In the coming-of-age story about a 17-year-old boy, Walters plays an eccentric, dipsomaniac British actress named "Dame" Evie Walton.

"I thought she would have long hair because short hair is something people coif," the 56-year-old actress explained. "Her hair had to be something she hasn't thought about. There is a mixture of neglect, but she is also someone who can brush up. I felt she had been isolated and lived alone. She would have been known in the neighborhood as someone eccentric."

FOR THE RECORD

'Billy Elliot': An article about actress Julie Walters in Thursday's Calendar Weekend referred to the film "Billy Elliot" as being from 1990. It was released in 2000.


She even gave Evie a slight osteoporosis hump on her back. "I felt she was bound down anyway by life," said Walters, who was Oscar-nominated for 1983's "Educating Rita" and 1990's "Billy Elliot."

"The script had that feel that it comes from someone's heart, though it's mad and funny," Walters said during a recent visit to Los Angeles. "And I just loved her. She is in chaos."
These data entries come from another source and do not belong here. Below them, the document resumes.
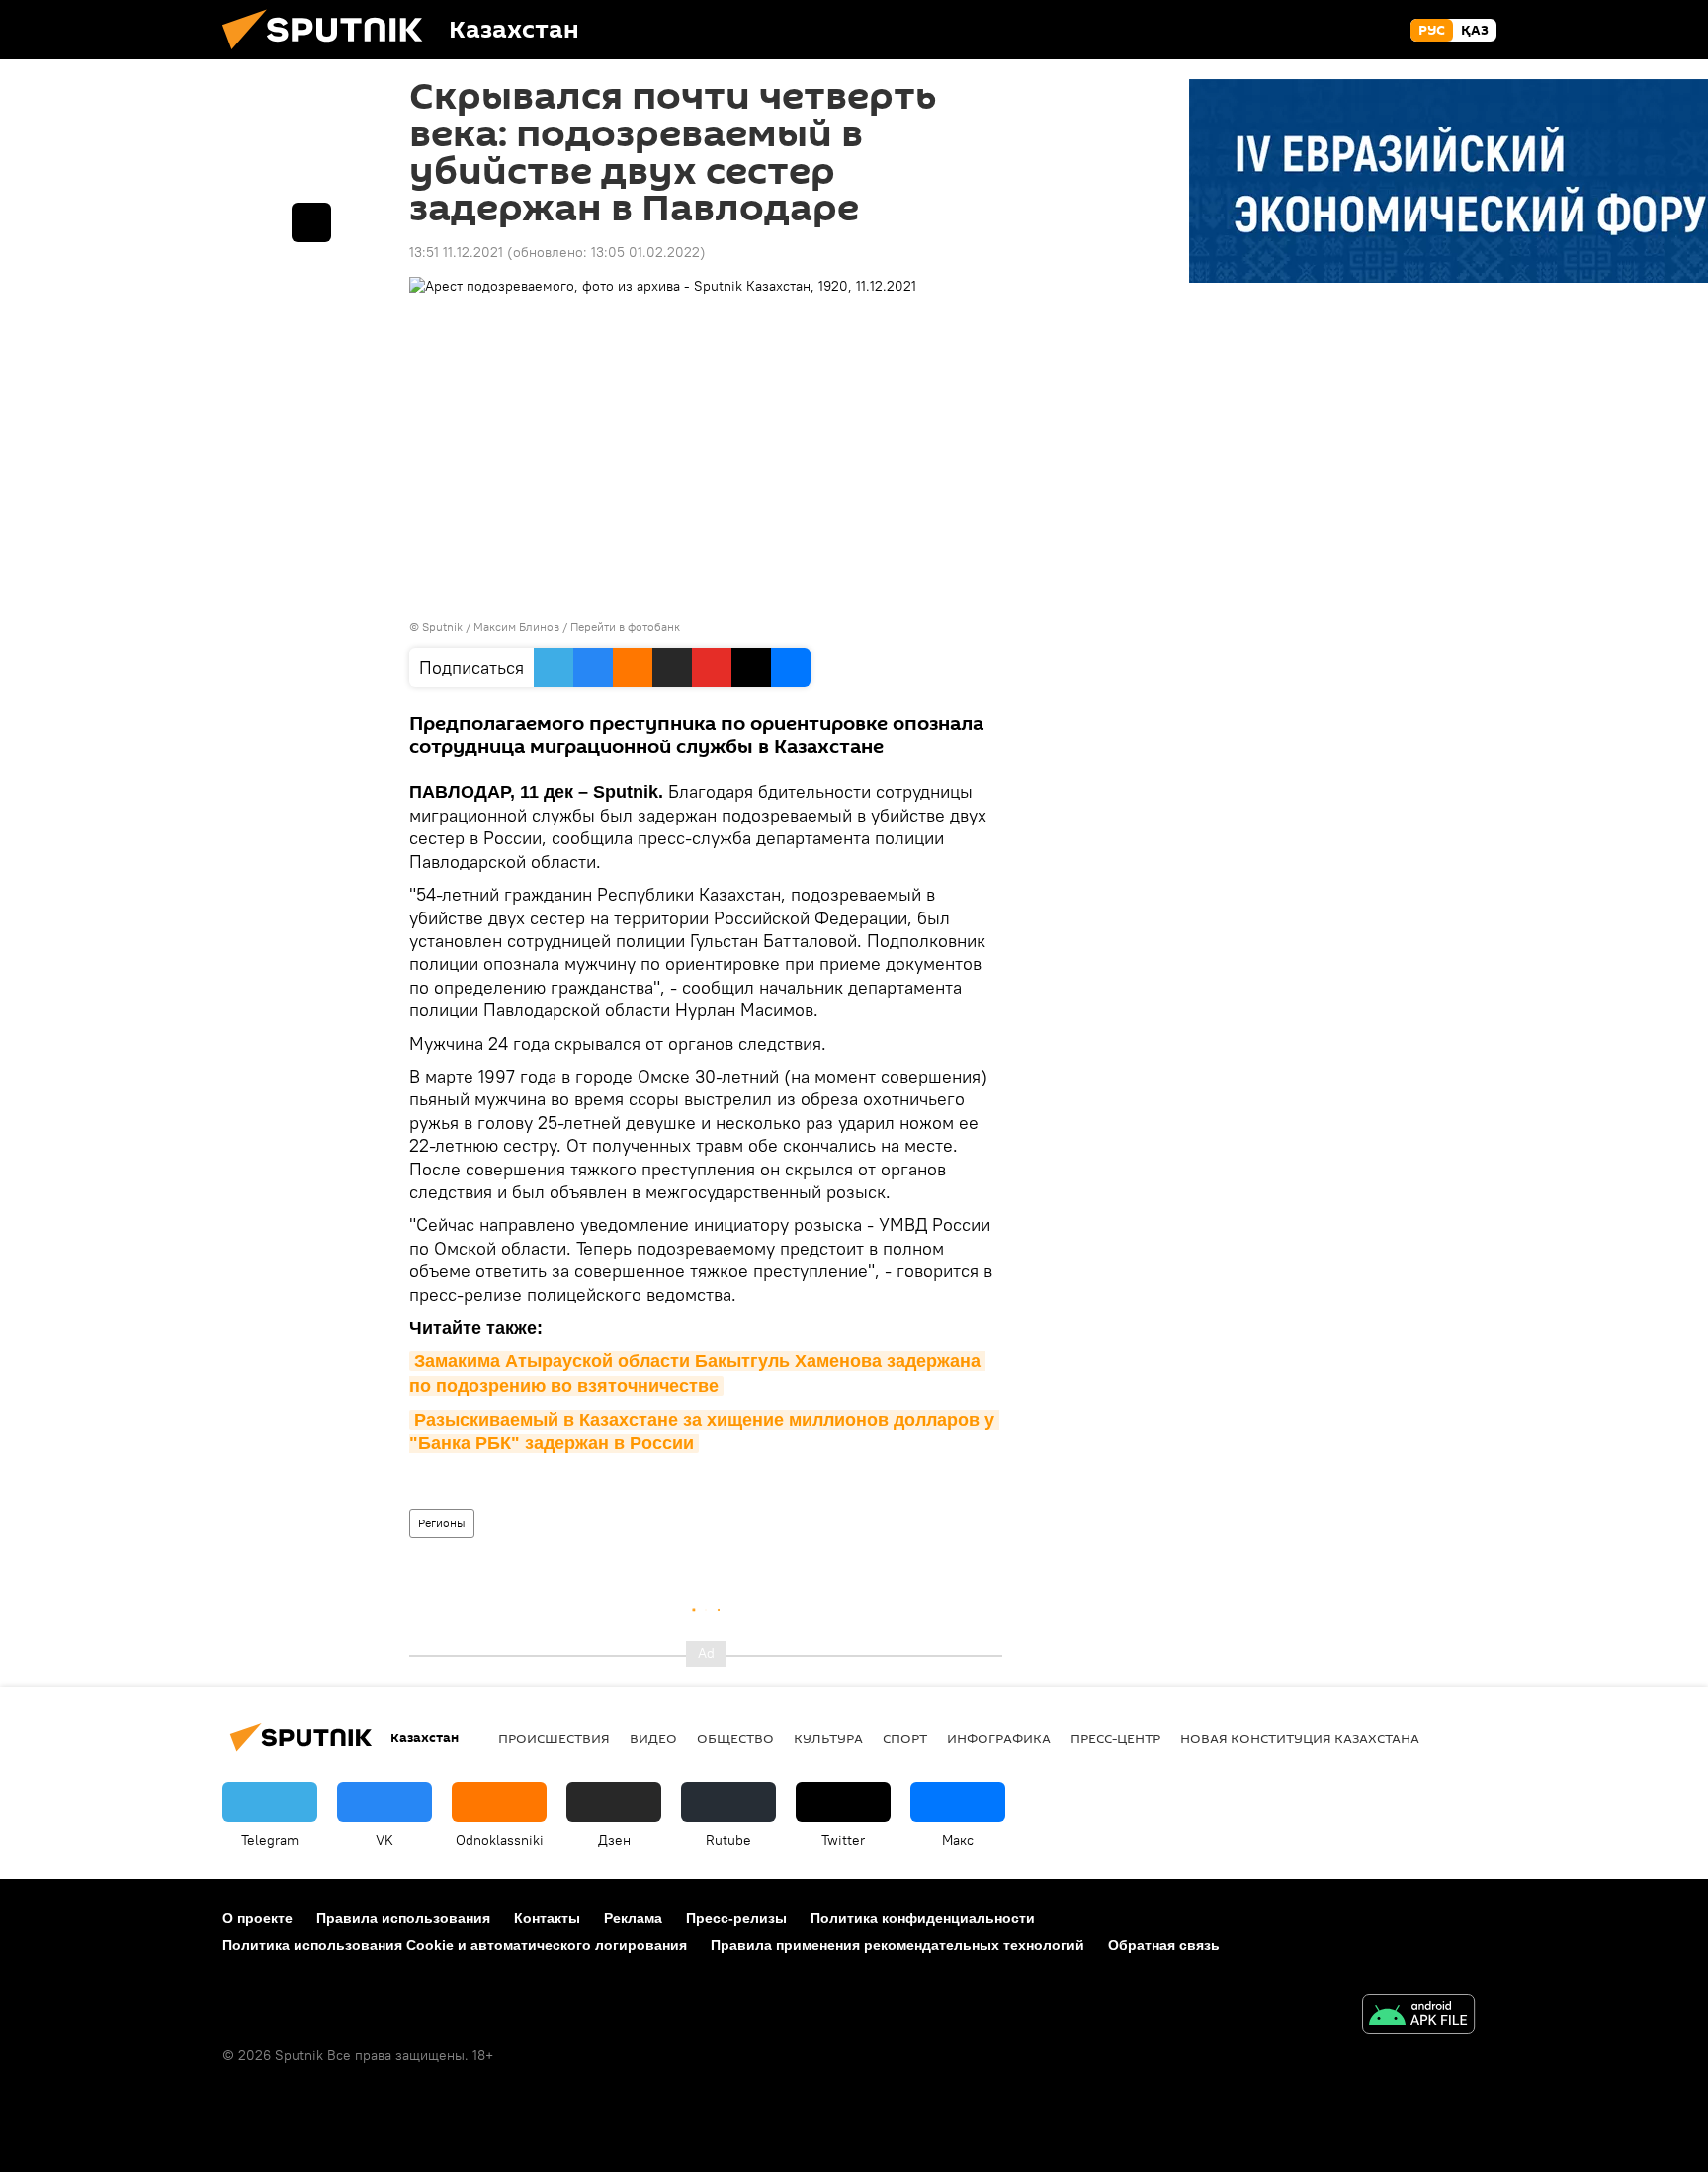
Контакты (547, 1918)
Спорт (905, 1738)
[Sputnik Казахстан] (330, 54)
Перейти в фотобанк (625, 626)
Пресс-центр (1115, 1738)
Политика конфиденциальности (923, 1918)
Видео (653, 1738)
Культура (828, 1738)
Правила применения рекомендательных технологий (897, 1945)
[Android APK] (1418, 2016)
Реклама (633, 1918)
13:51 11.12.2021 (456, 252)
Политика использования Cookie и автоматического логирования (454, 1945)
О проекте (257, 1918)
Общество (735, 1738)
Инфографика (999, 1738)
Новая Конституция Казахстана (1299, 1738)
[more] (311, 222)
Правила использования (403, 1918)
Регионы (442, 1523)
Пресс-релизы (736, 1918)
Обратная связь (1164, 1945)
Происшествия (554, 1738)
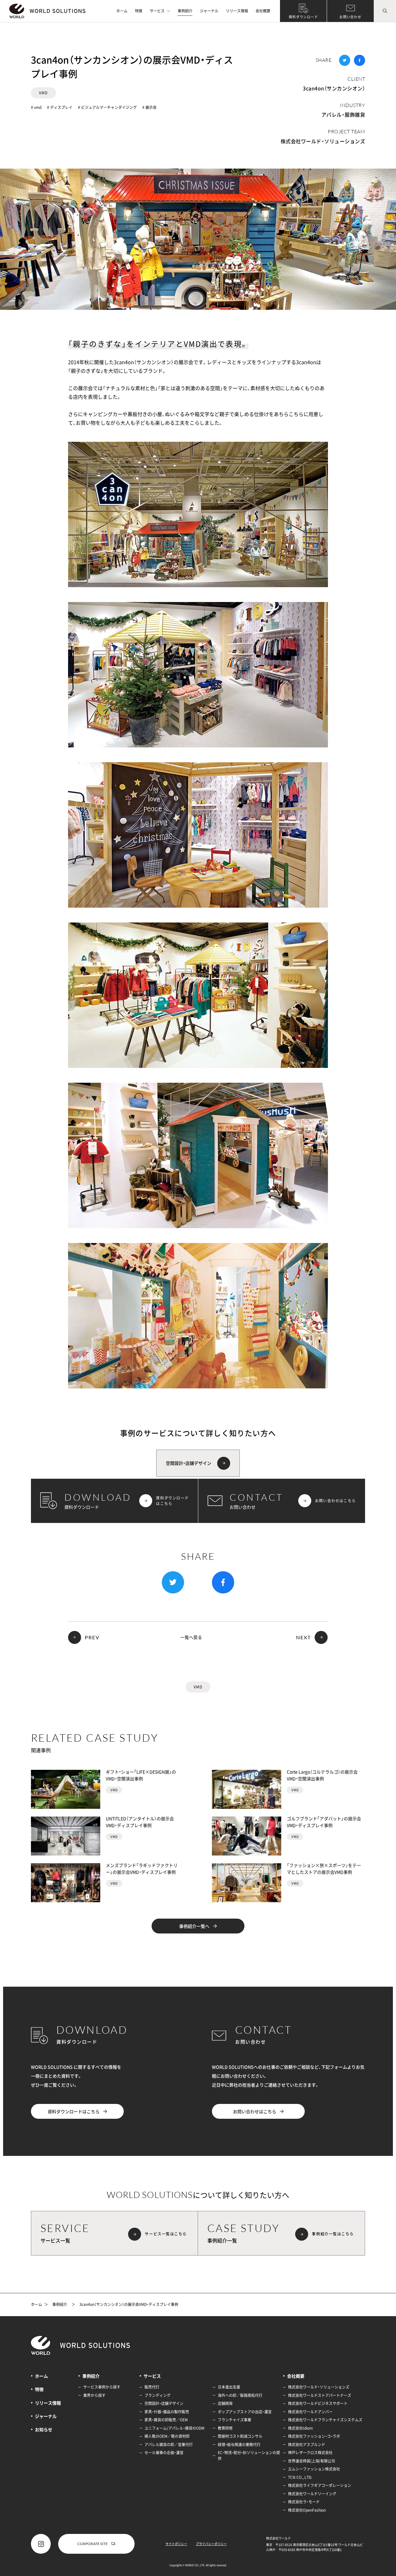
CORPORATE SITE (92, 2543)
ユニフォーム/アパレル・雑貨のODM (174, 2428)
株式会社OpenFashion (307, 2510)
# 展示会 (149, 107)
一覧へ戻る (191, 1637)
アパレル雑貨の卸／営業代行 (168, 2444)
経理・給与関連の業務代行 (239, 2444)
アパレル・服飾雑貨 (343, 114)
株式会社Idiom (300, 2428)
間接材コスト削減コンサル (240, 2436)
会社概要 (263, 11)
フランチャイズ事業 (234, 2420)
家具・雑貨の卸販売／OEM (166, 2420)
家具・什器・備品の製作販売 (166, 2412)
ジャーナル (209, 11)
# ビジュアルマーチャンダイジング (107, 107)
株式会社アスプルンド (306, 2444)
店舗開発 (225, 2403)
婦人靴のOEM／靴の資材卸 (167, 2436)
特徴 (138, 11)
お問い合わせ (350, 16)
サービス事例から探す (101, 2387)
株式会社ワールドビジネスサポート (317, 2403)
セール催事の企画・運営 (163, 2452)
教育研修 (225, 2428)
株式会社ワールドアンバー (310, 2412)
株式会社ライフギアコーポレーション (319, 2485)
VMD (43, 93)
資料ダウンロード (303, 16)
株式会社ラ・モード (304, 2502)
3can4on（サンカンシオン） (334, 88)
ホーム (121, 11)
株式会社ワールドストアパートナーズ (319, 2395)
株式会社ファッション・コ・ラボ (314, 2436)
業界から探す (94, 2395)
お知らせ (43, 2429)
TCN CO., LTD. (300, 2477)
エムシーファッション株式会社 (314, 2469)
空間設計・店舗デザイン (163, 2403)
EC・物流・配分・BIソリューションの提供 (249, 2455)
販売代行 (151, 2387)
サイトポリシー (176, 2543)
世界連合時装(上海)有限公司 (311, 2461)
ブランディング (157, 2395)
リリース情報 (237, 11)
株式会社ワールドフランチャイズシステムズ (325, 2420)
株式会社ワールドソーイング (312, 2493)
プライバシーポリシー (211, 2543)
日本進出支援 (229, 2387)
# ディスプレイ (59, 107)
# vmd (36, 107)
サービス (157, 11)
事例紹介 (185, 11)
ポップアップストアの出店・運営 (245, 2412)
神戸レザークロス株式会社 (310, 2452)
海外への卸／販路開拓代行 (240, 2395)
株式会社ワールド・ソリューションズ (323, 141)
Writer-director Jeremy Brock envisioned Walters as Evie while he was working on the script for "Driving Lessons," which opens Friday.

"And I got her," he said. "How lucky was I? To get her was a key moment because she embodies that particular talent that a few of her caliber of actress has, which is the ability to be both serious and funny -- to achieve bathos and pathos in that very quick mix. She does it with consummate grace."

Based loosely on Brock's own life, the film stars Rupert Grint -- Ron Weasley in the "Harry Potter" films -- as a teenage sad sack named Ben, who is kept under the thumb of his evangelical mother, Laura (Laura Linney). Not only does she rule her son with a firm hand, Laura also browbeats her soft-spoken vicar husband (Nicholas Farrell). When Laura suggests that Ben get a job, he ends up working for Evie, whose career and personal life are a shambles. She's had rotten luck with husbands, and her only child died when she was young. Evie's last job was working on a TV soap opera.

"She's a child as much as she's a grown-up," Brock observed. "She lies, she cheats and she gets drunk. But at times she can be very dignified."

Walters came across an Evie-esque actress years ago. "She had been an actress, like, 30 years before at the Royal Shakespeare Company," she said, but now was working as an extra on a movie set. That didn't stop her from telling everyone what it was like to be on stage with Laurence Olivier.